__DATA RECORDS__.
__________
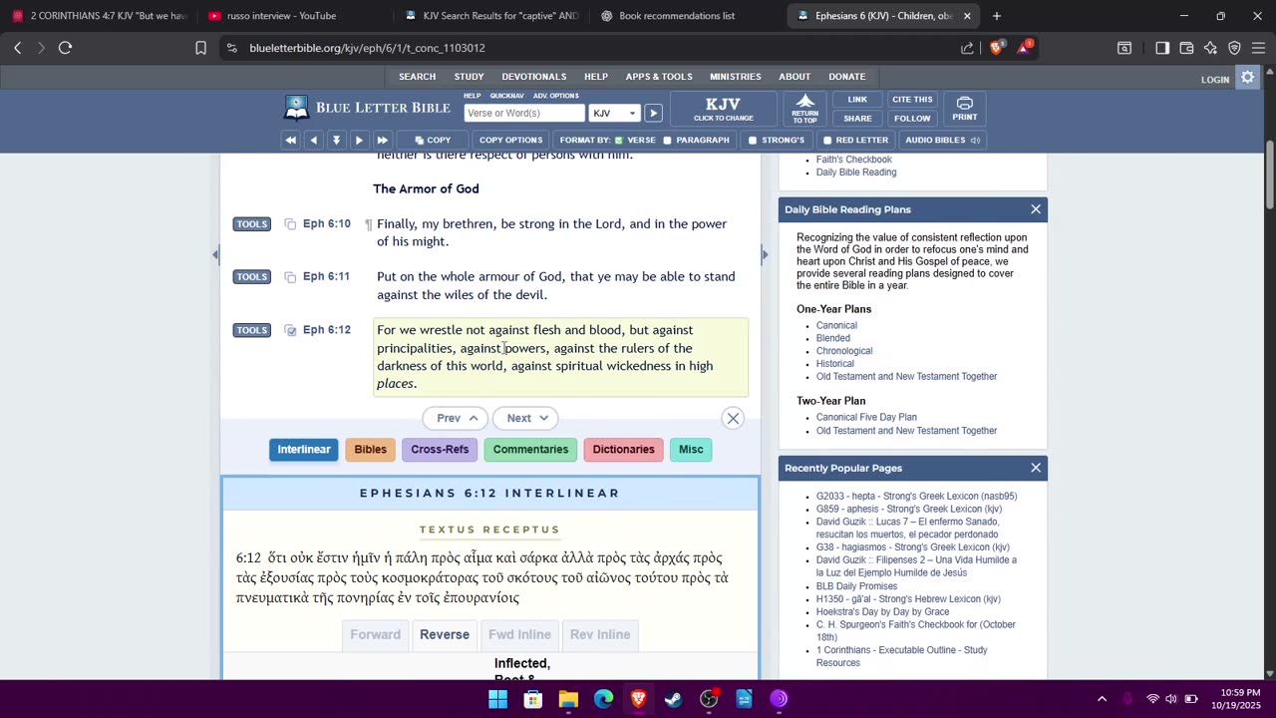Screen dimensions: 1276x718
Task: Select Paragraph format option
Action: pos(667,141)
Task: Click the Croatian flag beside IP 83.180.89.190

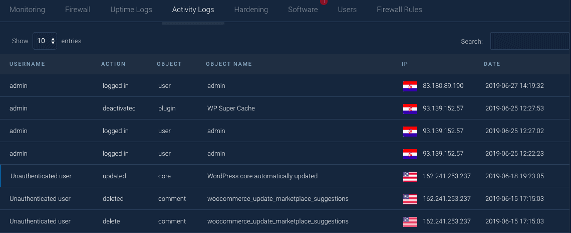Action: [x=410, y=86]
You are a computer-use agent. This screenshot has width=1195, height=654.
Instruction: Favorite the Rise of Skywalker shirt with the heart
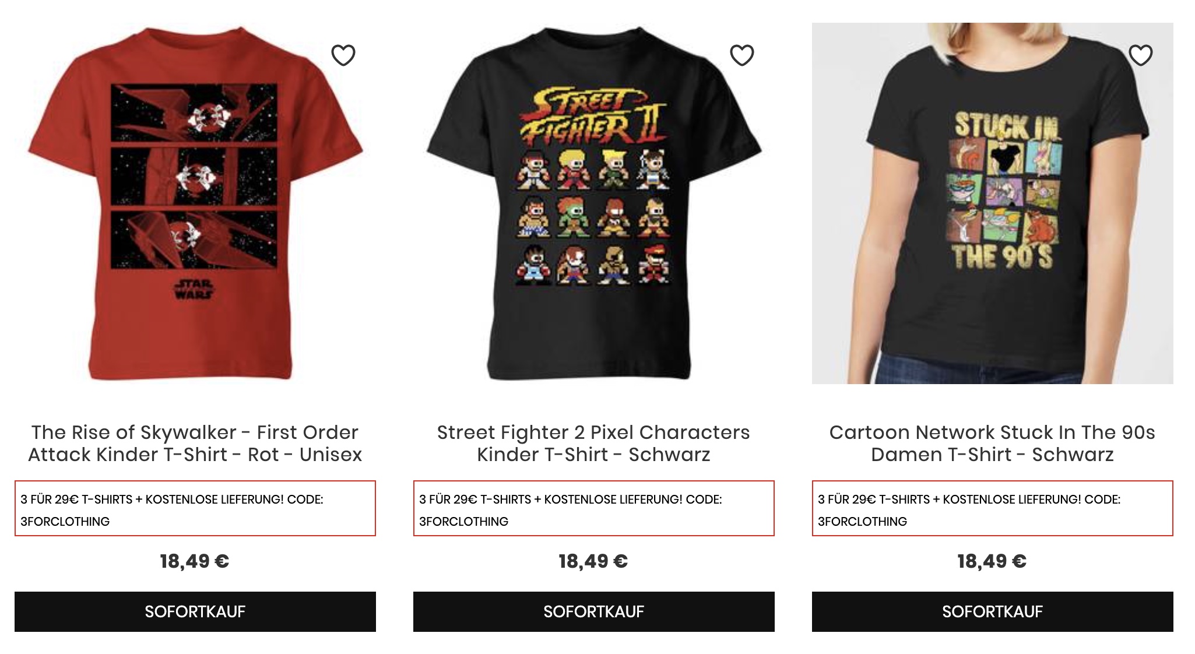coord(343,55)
__________
__EXERCISE DETAILS__. What you give back should be exactly the lines from the line holding "Task: Click the" through the final line of the material, both ends included, and please leave out the pictures.

__RESULT OF THIS TASK__.
Task: Click the Croatian flag beside IP 83.180.89.190

Action: [x=410, y=86]
You are a computer-use agent. This screenshot has width=1195, height=654.
Instruction: Favorite the Rise of Skywalker shirt with the heart
coord(343,55)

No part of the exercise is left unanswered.